* What this task involves
Find every line below that contains the word "label" and copy it out.

Stored data:
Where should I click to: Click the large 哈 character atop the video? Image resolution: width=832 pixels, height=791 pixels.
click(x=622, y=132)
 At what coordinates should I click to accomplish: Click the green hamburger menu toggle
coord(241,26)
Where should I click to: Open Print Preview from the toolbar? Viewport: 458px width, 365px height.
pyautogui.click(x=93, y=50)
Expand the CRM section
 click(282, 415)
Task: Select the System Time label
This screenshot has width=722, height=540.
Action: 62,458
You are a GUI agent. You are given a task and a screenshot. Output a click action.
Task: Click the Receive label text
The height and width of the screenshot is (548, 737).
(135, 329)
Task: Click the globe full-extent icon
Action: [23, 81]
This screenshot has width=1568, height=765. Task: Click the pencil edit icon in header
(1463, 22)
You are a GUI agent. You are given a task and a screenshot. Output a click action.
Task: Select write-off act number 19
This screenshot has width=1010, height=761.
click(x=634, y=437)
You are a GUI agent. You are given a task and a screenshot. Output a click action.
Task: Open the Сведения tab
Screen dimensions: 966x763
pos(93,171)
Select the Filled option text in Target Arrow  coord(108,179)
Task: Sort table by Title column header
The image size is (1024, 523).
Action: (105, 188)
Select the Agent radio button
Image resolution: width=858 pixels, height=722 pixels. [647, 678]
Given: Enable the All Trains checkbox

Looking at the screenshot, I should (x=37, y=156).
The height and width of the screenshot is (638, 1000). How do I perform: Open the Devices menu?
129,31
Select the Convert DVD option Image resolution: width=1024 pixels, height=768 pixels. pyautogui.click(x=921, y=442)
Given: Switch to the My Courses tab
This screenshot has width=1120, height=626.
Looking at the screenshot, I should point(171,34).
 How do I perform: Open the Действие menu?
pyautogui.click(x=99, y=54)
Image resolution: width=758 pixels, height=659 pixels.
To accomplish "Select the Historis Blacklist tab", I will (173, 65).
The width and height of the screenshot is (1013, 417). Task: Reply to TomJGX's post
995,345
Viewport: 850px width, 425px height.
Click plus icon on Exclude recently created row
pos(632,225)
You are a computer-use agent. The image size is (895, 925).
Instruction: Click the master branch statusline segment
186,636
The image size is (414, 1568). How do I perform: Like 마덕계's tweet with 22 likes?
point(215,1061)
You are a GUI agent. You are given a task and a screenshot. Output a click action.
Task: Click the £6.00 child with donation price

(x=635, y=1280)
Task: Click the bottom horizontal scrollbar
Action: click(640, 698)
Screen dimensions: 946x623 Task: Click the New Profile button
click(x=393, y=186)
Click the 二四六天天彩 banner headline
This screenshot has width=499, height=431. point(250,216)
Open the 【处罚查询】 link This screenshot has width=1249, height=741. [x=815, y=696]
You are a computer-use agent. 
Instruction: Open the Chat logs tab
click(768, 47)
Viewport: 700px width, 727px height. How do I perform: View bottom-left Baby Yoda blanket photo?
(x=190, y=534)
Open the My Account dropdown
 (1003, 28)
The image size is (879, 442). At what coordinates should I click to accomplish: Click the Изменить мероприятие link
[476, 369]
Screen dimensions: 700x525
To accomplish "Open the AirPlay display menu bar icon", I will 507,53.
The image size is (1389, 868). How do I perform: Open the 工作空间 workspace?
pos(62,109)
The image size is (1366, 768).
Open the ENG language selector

* Reply to the task
Task: Select the System Time label
Task: Click the Receive label text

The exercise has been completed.